Updated

Previous research has shown that patients take only about half of their prescribed medication, and a new study suggests that interventions designed to improve these rates have proven futile thus far.

The research, published in The Cochrane Library, draws data from 182 trials that tested various approaches designed to increase medication adherence, Medical News Today reported. When patients fail to take their medications as prescribed, they put their health at risk. In addition to not taking the full amount of medication prescribed, many patients fail to follow the instructions for taking their meds, past studies have revealed.

In the new study, scientists assessed trials that analyzed medical conditions as well as those that pertained to medication adherence plans.
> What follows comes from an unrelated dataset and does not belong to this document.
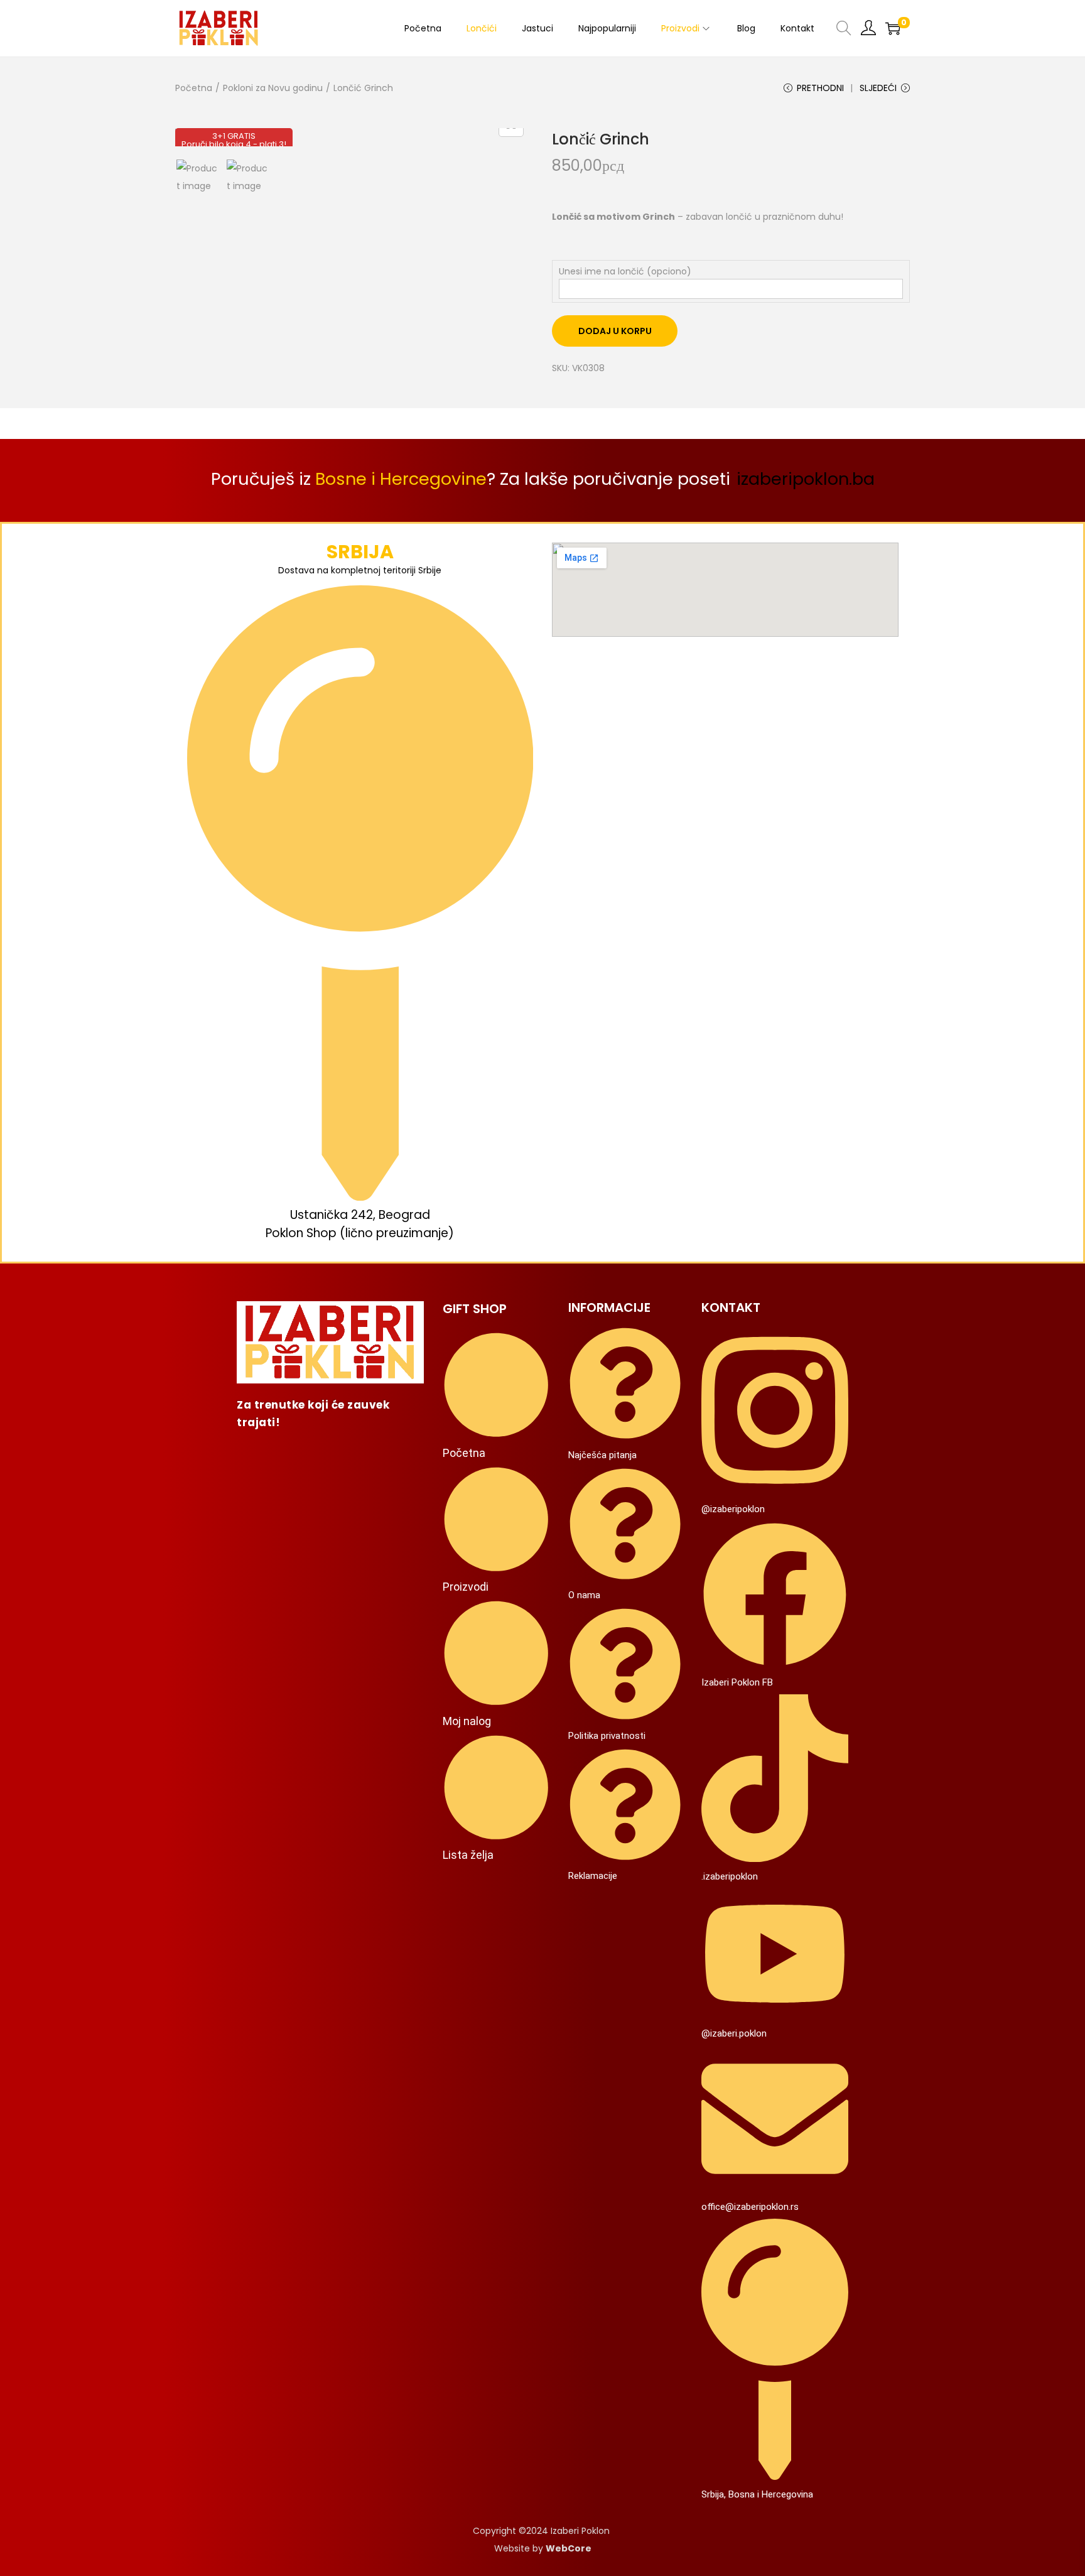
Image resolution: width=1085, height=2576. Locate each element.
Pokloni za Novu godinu (273, 88)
However, their review considered many studies that had underlying design issues, which made it difficult for researchers to pinpoint which intervention approaches were effective. Often, the researchers wrote, trial evidence was “unreliable and inconsistent.”

Many of the trails varied widely in terms of the number of patients considered, treatments, medicine adherence measurement and clinical outcomes.

“It would have been misleading to try to come up with general conclusions," lead researcher Robby Nieuwlaat, of McMaster University in Canada said in a statement.

Nieuwlaat and his team that only 17 trials were high-quality. The strong studies tested combinations of different approaches, such as education, counseling, and family and pharmacist support.

Only five of the trials indicated an improvement in patients’ health outcomes and increased medication compliance.

"It is uncertain how medicine adherence can consistently be improved so that the full health benefits of medicines can be realized,” the researchers wrote. “We need more advanced methods for researching ways to improve medicine adherence, including better interventions, better ways of measuring adherence and studies that include sufficient patients to draw conclusions on clinically important effects."

To help jump-start that effort, the study authors have created a database of the trials, which the medical community can review to develop better intervention plans.

"By making our comprehensive database available for sharing," Nieuwlaat said, "we hope to contribute to the design of better trials and interventions for medication adherence."

"We need to avoid repeating the painful lessons of adherence research to date and begin with interventions that have shown some promise, or at least have not produced repeatedly negative results.”